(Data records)
+ + +
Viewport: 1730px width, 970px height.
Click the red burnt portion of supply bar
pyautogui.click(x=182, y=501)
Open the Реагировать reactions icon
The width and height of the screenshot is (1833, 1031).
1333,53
+ + +
**Work item**
Repeat the records verbatim, every one of them.

**Solution below**
Viewport: 1730px width, 970px height.
Click the red burnt portion of supply bar
pyautogui.click(x=182, y=501)
Open the Реагировать reactions icon
The width and height of the screenshot is (1833, 1031).
1333,53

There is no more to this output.